The director and co-founder of Risk Management Advisors LLC recently explained that a shift in the industry is happening where America is gaining for captive insurance companies as compared to before.
"Captive insurance companies being domiciled offshore has shifted and more of them are now U.S.-based," Jarid Beck of Risk Management said in a YouTube video.
"Cayman and Bermuda, still great domiciles, there's still formation activity there, but I think a lot of it's the legacy from a time when there wasn't a lot of domestic options," he explained.
Wes Sierk, a member of Risk Management Advisors LLC, said his last knowledge as to the number of jurisdictions in the U.S. for captive insurance was at 32 total.
“The last I saw is that there's 32 jurisdictions in the U.S. that have captive legislation,” Sierk said.
Prior to the spike in captive insurance companies in the U.S., a business had to go to Vermont, a state that caters to publicly created Fortune 500 companies and larger corporations. Most captive insurance domiciles were offshored in Bermuda, Barbados and the Cayman Islands, Beck explained.

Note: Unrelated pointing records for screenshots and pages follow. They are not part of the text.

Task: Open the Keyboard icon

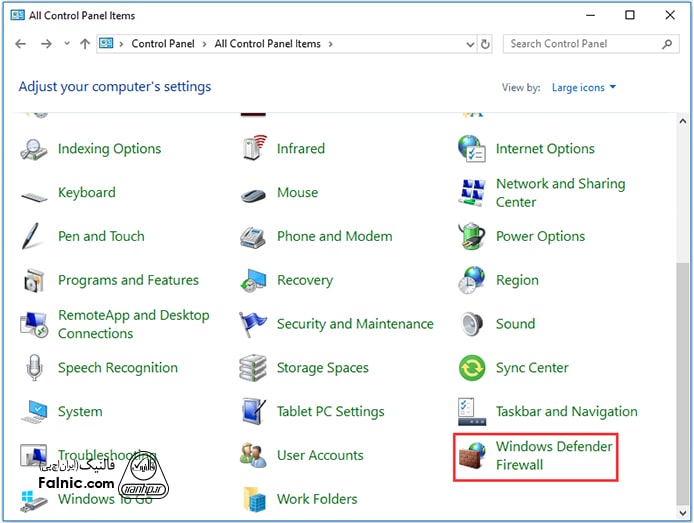Action: (34, 193)
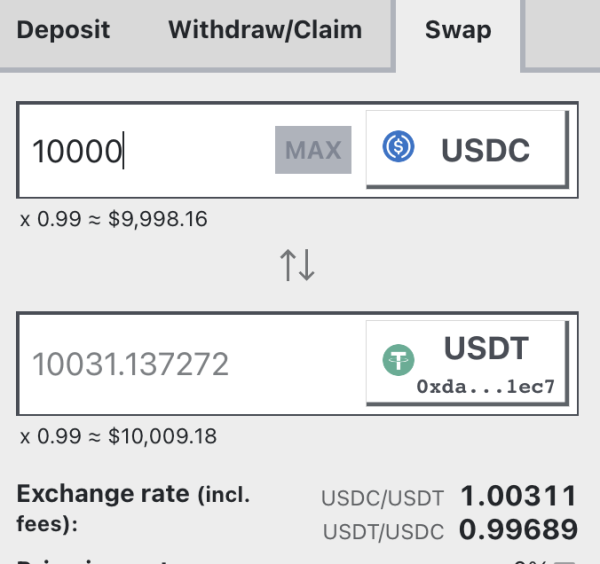Switch to the Deposit tab
Image resolution: width=600 pixels, height=564 pixels.
tap(63, 29)
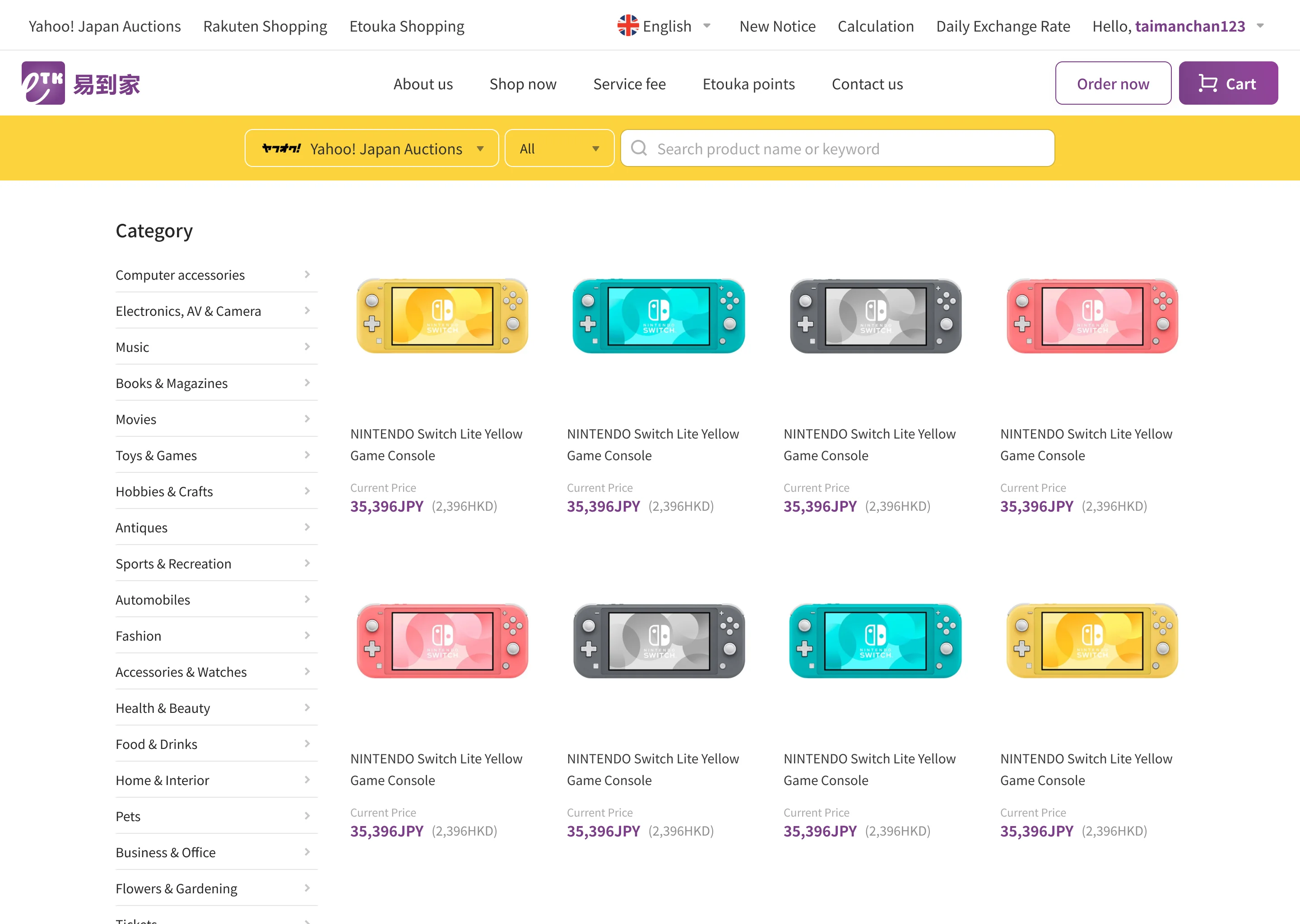The image size is (1300, 924).
Task: Go to Service fee menu item
Action: coord(629,84)
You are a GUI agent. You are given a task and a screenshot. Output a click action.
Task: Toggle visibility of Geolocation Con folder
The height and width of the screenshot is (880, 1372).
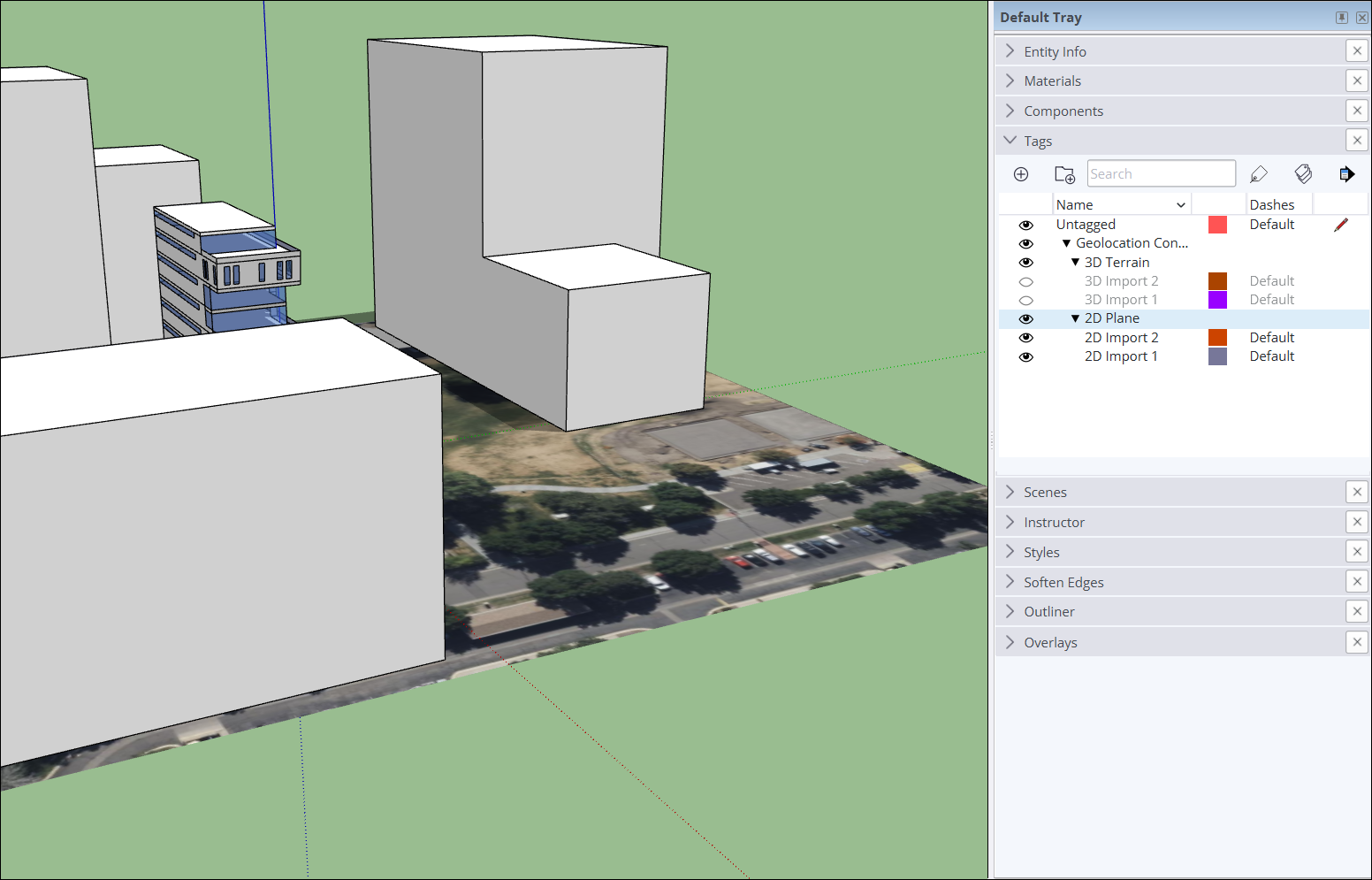pos(1025,242)
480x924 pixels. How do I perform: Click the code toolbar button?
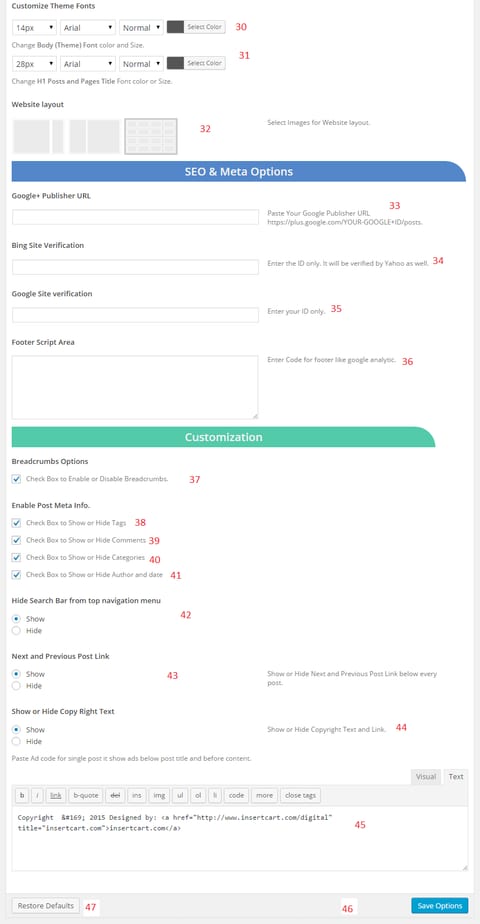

Since then, the U.S. started to look at ways to gain revenue by bringing those captives to the states.
"It has been very helpful in the U.S. promoting onshore captive companies,” Max Jong, an associate with Risk Management Advisors LLC, said in the video.
"The reason to go onshore or offshore is driven by the reinsurer,” Sierk explained. “So if the reinsurer is located in Cayman or Bermuda, they may require you to have your captive there and that's traditionally what happened.”